- WHAT TO DO
Rewrite the listing from the line with "Given: Toggle justify text alignment" to the line with "click(388, 321)", swapping each "Instruction" for "Command" and leaving everything else untouched. Give only those lines.

- INPUT RECORDS
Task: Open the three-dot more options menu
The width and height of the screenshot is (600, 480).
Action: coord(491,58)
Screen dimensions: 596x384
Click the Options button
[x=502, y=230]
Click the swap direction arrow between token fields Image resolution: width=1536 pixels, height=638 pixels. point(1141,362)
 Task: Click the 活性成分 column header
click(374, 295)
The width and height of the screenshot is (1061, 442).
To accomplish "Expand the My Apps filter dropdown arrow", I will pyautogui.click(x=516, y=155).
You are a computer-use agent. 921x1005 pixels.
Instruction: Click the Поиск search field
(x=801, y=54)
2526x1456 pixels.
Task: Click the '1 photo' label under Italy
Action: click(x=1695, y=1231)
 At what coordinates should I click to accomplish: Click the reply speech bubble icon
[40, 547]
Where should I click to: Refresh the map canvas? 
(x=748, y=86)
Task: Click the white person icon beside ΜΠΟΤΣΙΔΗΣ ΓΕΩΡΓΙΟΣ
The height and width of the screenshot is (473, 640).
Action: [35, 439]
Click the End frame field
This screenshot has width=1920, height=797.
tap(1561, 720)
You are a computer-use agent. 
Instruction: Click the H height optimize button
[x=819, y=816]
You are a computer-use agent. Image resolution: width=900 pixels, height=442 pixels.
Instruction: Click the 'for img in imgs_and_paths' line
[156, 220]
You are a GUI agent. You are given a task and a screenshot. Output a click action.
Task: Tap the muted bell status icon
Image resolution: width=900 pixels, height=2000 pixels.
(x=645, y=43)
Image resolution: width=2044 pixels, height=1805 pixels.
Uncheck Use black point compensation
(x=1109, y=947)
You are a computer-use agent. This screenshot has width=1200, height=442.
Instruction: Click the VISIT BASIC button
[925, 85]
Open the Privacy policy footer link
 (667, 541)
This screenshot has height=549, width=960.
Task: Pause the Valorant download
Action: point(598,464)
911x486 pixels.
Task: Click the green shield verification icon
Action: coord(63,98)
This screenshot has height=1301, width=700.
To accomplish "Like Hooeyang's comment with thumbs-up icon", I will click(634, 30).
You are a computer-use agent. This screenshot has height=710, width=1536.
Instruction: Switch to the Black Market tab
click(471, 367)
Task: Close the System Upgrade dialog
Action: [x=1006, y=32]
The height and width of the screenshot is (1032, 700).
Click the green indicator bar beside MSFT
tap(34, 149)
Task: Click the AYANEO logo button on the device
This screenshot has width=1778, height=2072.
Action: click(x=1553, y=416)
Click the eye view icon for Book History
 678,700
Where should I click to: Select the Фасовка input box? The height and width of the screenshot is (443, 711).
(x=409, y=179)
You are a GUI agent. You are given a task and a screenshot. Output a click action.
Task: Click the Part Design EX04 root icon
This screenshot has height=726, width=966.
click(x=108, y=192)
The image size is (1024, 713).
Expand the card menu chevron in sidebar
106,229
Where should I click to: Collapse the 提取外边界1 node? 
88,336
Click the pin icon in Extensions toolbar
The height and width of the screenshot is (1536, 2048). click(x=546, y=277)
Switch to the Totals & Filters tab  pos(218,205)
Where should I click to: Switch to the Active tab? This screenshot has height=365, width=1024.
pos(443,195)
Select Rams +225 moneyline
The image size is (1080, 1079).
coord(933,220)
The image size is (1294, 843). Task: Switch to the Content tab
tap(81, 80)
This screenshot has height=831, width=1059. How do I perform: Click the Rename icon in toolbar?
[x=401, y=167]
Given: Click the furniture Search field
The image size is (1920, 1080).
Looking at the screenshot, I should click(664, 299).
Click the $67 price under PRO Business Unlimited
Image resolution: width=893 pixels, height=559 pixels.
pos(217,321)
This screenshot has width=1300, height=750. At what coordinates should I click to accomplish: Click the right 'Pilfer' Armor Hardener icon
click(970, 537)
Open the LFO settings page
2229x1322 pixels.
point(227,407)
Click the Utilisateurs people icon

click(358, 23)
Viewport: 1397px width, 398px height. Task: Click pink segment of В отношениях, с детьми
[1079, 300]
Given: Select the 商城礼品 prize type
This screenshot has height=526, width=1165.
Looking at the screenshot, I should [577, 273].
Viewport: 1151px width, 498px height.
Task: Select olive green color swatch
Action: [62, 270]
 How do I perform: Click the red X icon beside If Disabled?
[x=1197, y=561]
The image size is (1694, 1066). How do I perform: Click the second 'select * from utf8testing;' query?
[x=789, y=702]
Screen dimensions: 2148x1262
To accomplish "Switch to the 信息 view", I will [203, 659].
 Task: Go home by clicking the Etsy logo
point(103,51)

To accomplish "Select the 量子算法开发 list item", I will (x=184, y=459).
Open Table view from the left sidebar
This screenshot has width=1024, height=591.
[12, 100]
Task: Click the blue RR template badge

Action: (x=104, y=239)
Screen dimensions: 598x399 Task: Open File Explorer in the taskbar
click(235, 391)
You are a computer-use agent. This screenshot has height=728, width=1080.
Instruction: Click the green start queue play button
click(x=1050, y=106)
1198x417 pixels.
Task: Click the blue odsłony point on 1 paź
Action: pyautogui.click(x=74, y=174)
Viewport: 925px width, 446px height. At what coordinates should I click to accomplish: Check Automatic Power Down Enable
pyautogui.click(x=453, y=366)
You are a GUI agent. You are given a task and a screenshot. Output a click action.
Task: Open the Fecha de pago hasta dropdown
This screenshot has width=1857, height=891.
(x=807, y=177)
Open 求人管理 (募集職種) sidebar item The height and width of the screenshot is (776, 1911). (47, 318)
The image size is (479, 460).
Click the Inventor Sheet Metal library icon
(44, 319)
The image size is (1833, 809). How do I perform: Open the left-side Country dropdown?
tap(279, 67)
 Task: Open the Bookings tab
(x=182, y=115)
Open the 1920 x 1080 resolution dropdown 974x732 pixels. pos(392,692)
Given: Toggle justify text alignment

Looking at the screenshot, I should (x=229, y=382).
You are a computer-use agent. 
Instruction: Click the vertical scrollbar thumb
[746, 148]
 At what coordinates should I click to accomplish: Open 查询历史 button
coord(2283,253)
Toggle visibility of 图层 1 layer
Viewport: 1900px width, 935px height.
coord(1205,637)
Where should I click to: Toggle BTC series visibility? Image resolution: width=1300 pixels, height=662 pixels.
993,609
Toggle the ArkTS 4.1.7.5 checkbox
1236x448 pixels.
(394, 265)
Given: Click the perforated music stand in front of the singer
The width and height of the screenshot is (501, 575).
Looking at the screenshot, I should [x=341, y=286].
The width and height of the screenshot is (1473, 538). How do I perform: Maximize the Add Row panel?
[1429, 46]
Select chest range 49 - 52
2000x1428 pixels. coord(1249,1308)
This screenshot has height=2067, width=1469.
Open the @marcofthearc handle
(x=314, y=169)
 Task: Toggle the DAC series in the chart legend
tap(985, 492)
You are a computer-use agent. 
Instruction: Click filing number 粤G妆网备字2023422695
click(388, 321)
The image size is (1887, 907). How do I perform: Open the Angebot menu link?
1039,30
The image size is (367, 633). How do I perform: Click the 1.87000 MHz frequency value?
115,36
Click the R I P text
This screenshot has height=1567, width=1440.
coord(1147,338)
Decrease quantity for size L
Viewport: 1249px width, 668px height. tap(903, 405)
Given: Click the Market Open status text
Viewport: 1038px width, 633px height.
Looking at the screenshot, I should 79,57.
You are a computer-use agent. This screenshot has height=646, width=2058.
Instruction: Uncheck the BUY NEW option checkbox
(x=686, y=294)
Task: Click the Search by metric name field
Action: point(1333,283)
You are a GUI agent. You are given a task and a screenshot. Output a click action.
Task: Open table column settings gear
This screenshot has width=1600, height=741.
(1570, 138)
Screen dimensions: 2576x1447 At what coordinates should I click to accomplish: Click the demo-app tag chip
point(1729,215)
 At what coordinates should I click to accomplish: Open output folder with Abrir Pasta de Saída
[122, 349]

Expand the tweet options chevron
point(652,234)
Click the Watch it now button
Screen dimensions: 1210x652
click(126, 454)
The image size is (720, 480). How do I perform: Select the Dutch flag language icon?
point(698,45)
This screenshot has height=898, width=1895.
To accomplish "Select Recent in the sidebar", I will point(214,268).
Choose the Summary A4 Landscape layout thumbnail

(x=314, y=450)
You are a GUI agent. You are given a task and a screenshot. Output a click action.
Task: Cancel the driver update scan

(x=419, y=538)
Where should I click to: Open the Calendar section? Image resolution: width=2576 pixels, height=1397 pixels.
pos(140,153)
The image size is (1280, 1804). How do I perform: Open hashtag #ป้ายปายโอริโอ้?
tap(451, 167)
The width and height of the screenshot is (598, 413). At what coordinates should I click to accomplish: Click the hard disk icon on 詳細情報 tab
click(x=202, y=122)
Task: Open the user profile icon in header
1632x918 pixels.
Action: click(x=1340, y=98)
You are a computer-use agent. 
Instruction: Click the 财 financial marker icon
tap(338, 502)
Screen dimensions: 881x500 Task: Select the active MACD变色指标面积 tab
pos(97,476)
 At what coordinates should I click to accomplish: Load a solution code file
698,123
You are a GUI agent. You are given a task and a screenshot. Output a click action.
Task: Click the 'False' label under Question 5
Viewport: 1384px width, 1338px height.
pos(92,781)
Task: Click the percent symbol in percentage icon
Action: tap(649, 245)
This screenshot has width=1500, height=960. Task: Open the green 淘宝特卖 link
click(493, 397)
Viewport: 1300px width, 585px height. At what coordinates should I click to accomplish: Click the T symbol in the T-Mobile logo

- RESULT OF THIS TASK
Given: Toggle justify text alignment

Looking at the screenshot, I should (x=229, y=382).
You are a computer-use agent. 
Command: Click the vertical scrollbar thumb
[746, 148]
 At what coordinates should I click to accomplish: Open 查询历史 button
coord(2283,253)
Toggle visibility of 图层 1 layer
Viewport: 1900px width, 935px height.
coord(1205,637)
Where should I click to: Toggle BTC series visibility? Image resolution: width=1300 pixels, height=662 pixels.
993,609
Toggle the ArkTS 4.1.7.5 checkbox
1236x448 pixels.
(394, 265)
Given: Click the perforated music stand in front of the singer
The width and height of the screenshot is (501, 575).
Looking at the screenshot, I should [x=341, y=286].
The width and height of the screenshot is (1473, 538). How do I perform: Maximize the Add Row panel?
[1429, 46]
Select chest range 49 - 52
2000x1428 pixels. coord(1249,1308)
This screenshot has height=2067, width=1469.
Open the @marcofthearc handle
(x=314, y=169)
 Task: Toggle the DAC series in the chart legend
tap(985, 492)
You are a computer-use agent. 
Command: Click filing number 粤G妆网备字2023422695
click(388, 321)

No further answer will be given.